A number of studies have extensively compared tetramer and cytokine ELISPOT analyses (265–268,273). Typically, tetramer analyses have provided frequency estimates that exceed those detected by ELISPOT. Even though this may, in part, be a result of issues of “higher backgrounds” associated with certain MHC-peptide tetramers, it may also be a result of the fact that cytokine ELISPOT assays detect functional memory/effector T cells that responded to cognate antigen. Because this population of “primed” T cells represents a subset of all T cells bearing TCR that can bind a MHC-peptide complex, while MHC-peptide tetramers can detect “nonresponsive” (i.e., naïve, anergic, or hyporesponsive”) and “functional” T cells, it is not surprising that tetramer assays provide a higher estimate. When combined with a functional readout (intracellular or membrane captured cytokines) in multiparameter assessments, however, tetramer estimates fall more in line with the results of LDA and ELISPOT assays. A study by Rubio-Godoy et al. (273) showed that a tyrosinase 368–376 peptide-specific T-cell clone detected by IFN-γ ELISPOT in patients with melanoma was not detectable by staining with the corresponding A2/peptide multimers, but was cytolytic. This was explained by a faster TCR/pMHC complex dissociation rate of this clone.

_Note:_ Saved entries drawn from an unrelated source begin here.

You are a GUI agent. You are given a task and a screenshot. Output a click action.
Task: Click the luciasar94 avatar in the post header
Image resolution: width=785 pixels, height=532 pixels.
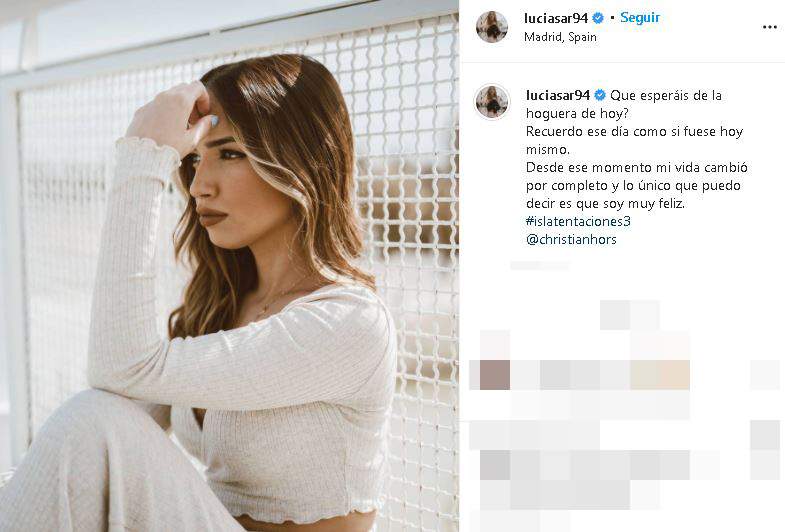(492, 27)
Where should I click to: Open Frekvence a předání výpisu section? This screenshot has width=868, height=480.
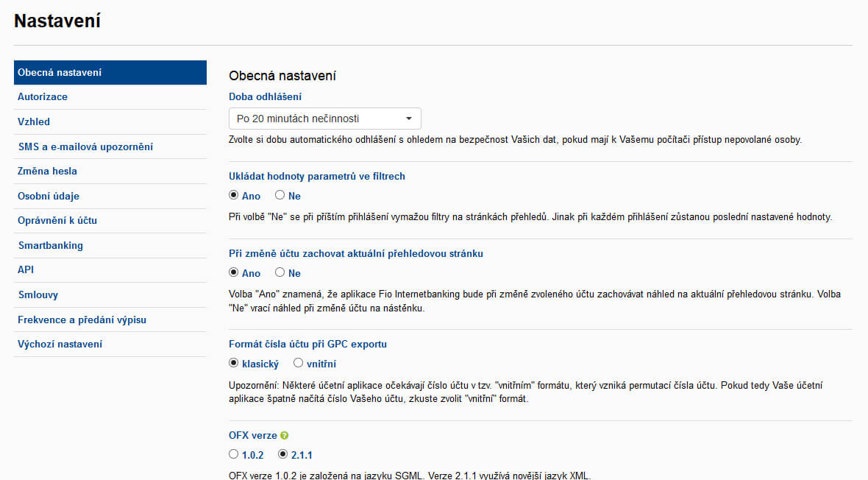click(x=82, y=320)
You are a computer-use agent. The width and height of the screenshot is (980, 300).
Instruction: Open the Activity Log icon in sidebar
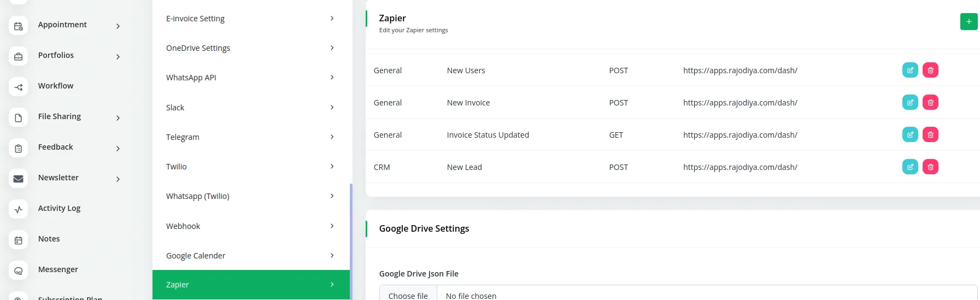19,209
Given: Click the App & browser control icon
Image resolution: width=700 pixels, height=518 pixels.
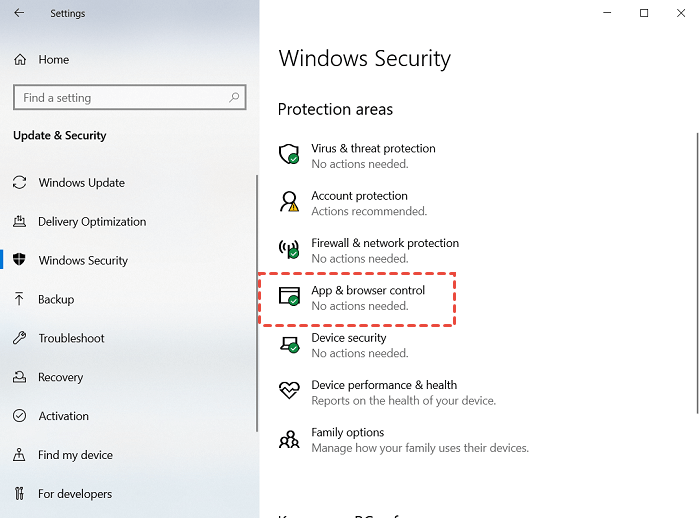Looking at the screenshot, I should tap(289, 297).
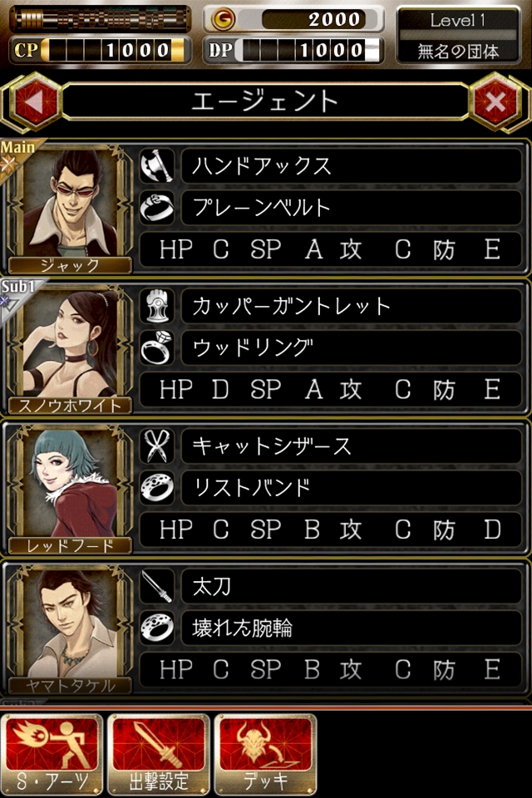Close the エージェント screen with red X
The width and height of the screenshot is (532, 798).
496,102
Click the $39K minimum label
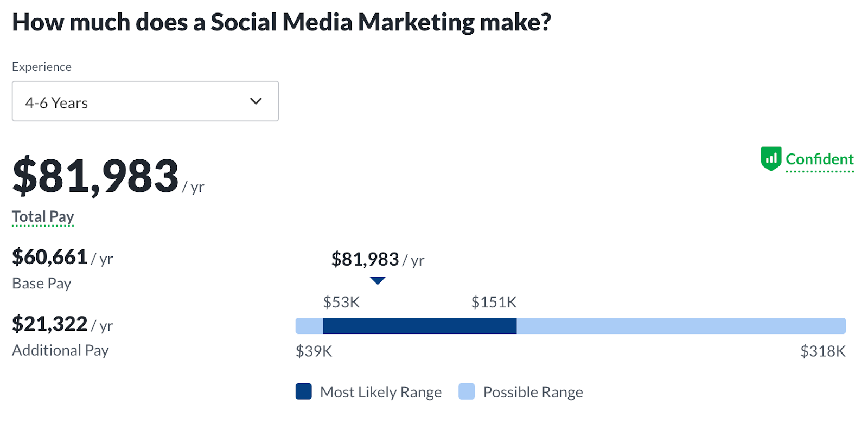 314,351
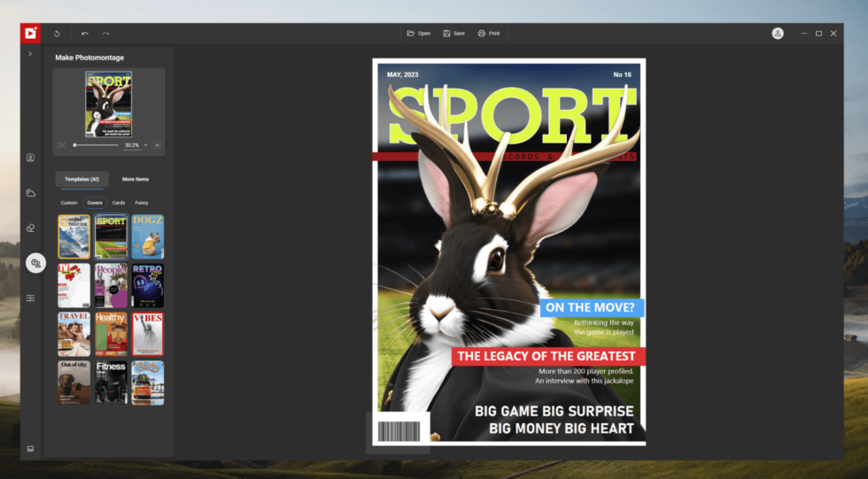This screenshot has width=868, height=479.
Task: Choose the TRAVEL magazine cover template
Action: pyautogui.click(x=74, y=334)
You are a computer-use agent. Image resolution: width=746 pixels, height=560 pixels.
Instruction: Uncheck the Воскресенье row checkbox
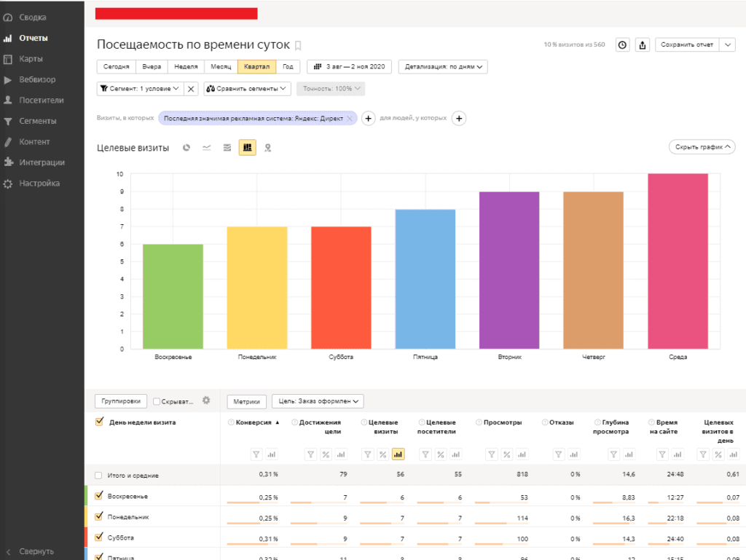tap(99, 496)
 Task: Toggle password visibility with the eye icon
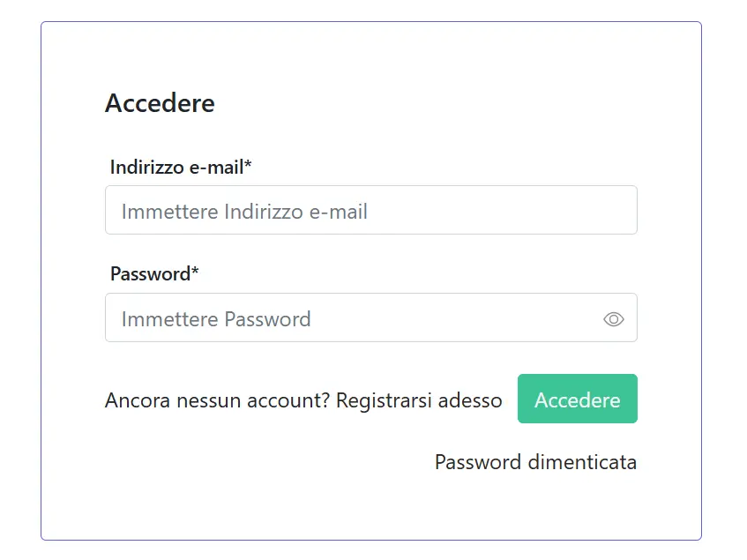pyautogui.click(x=613, y=319)
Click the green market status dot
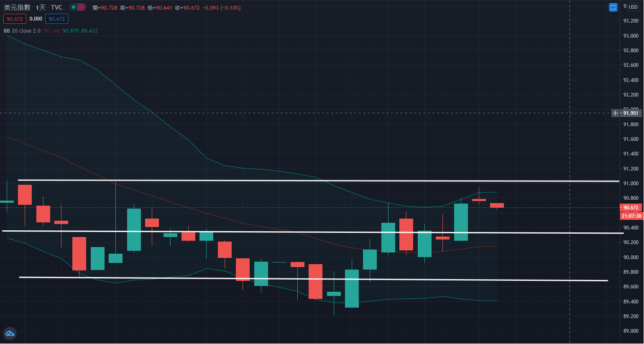The height and width of the screenshot is (344, 644). coord(73,7)
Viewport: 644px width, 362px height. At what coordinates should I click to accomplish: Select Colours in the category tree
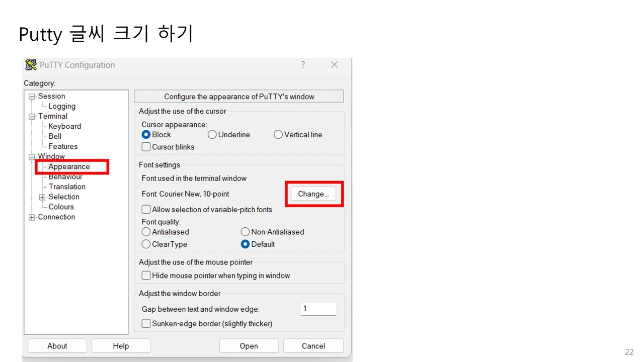point(61,207)

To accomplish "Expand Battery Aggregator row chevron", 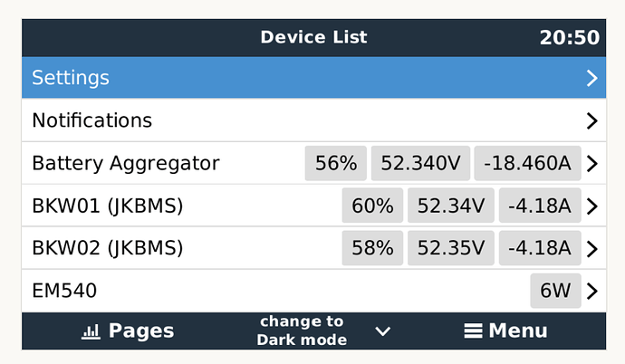I will pos(591,163).
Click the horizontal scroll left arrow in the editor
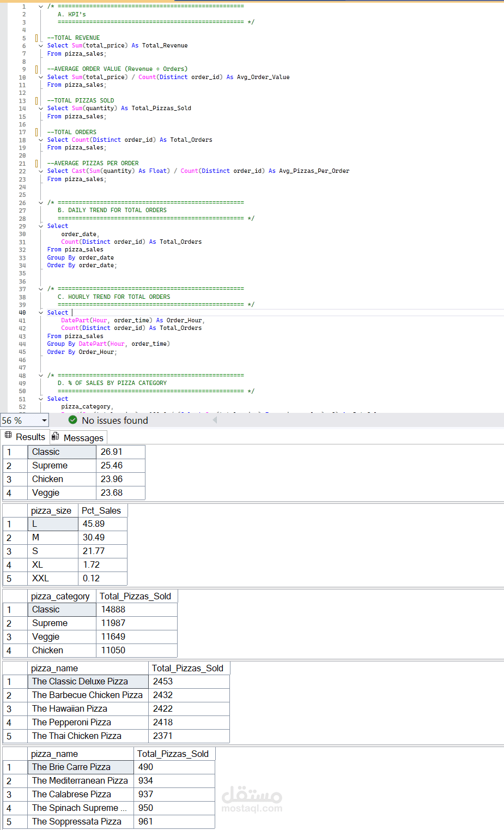The width and height of the screenshot is (504, 830). (215, 420)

Cytokine flow cytometry frequencies, in the absence of anergic cells, tend to be similar to those obtained by MHC tetramer analysis (266,274).
In summary, each assay has advantages and disadvantages. The recommendations agreed on for monitoring of cancer-vaccine trials during the Workshop are listed in Table 6. These recommendations take into account the principles of the assays as well as the current state of development of individual assays towards standardization and validation. The latter is expected to change over the coming years. These recommendations are further limited by the paucity of vaccine trials that have systematically used two or more immune monitoring assays, an approach that would facilitate comparison of results. This situation also is likely to change in the near future. In principle, three situations with cancer vaccines have to be considered separately when devising a suitable immune-monitoring plan: (1) vaccinations aiming to induce a response against defined CD8 T cell epitopes, (2) vaccinations aiming to induce a response against a specific protein, and (3) vaccinations with antigens that are at least partially undefined.
The immune monitoring recommendations for these three situations are discussed separately below.
Before including a patient in a vaccine trial, the ability of the individual patient to mount an immune response should be assessed. This could be accomplished with assays measuring general T-cell function such at ζ chain expression (see “T-Cell Receptor Dysfunction in Cancer”). While providing potentially useful information, these assays are at present insufficiently standardized and validated to be used as eligibility criteria for vaccine trials. Additional prospective assessments of the ability of these assays to predict for the robustness of an immune response to a cancer vaccine need to first be performed.
The assays that are principally suitable for this purpose include ELISPOT, CFC, tetramer, qRT-PCR, and LDA assays. The recommendation from the Immune Monitoring Workshop is to use, whenever possible, a combination of two of the following assays: ELISPOT, CFC, and tetramer assays.
The ELISPOT assay is currently the best characterized. One inter- and numerous intralaboratory comparative studies have been published, as detailed above. Furthermore, the ELISPOT assay has the highest reported sensitivity to detect a T-cell response against most tumor antigens, although this may not be the case with T cells producing low levels of cytokines (Keilholz U, unpublished data). Reliable analysis is relatively easy to perform, but requires constant care because several critical reagents can vary from batch-to-batch. Furthermore, an automated plate reader is required for objective analysis.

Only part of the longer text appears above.